Totals: XIAOMI 1S scores 37, GLION DOLLY scores 18.
Based on the scoring, the XIAOMI 1S is our overall winner. Between these two, the Xiaomi 1S simply feels like the more complete companion: it rides more pleasantly, behaves more predictably and asks for less money while doing it. The Glion Dolly has its clever tricks and a certain rugged charm, but you notice its compromises every single time the wheels actually touch the ground.

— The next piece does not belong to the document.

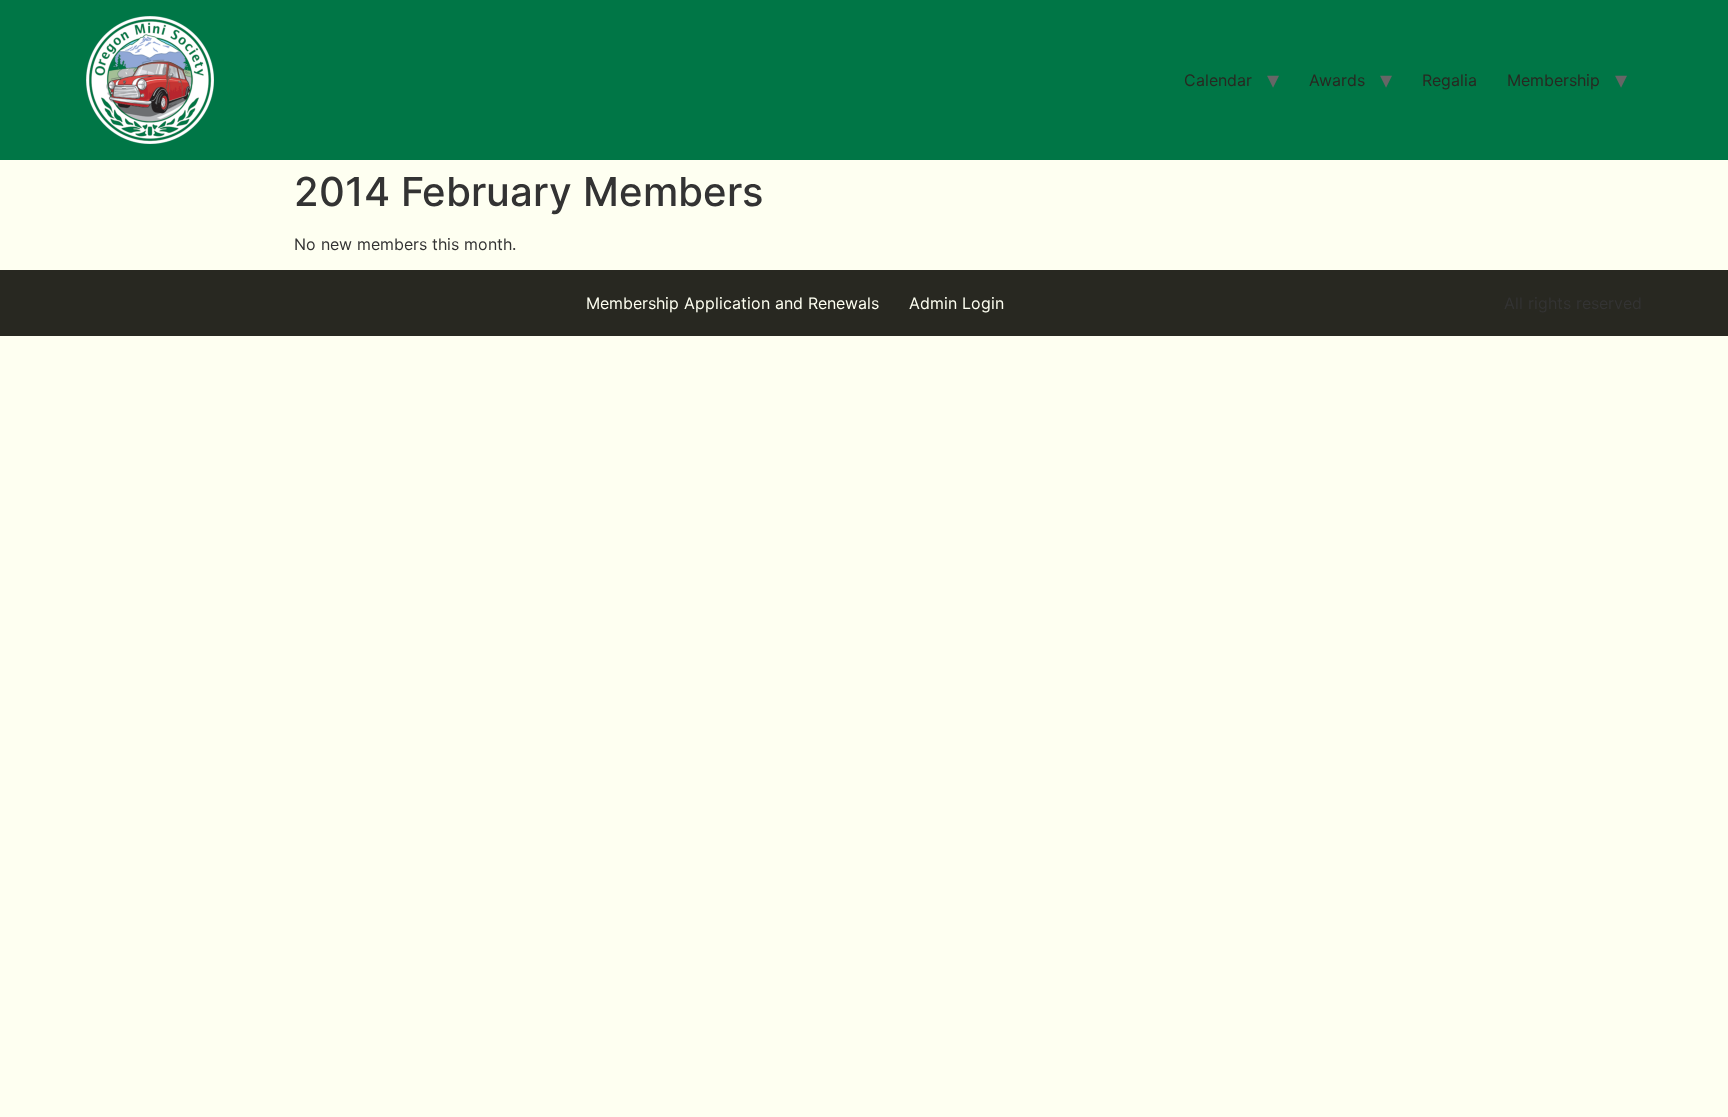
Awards (1337, 80)
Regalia (1449, 80)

If you want a scooter that disappears into your life rather than constantly reminding you of its quirks, the Xiaomi is the one you'll be happier to grab day after day. The Dolly will still make sense for a very specific kind of commuter - but the 1S is the scooter I'd rather live with.
That's our verdict when we try to stay objective – but hey, riding is mostly about emotions anyway, so pick the one that will make you look forward to your commute every single day.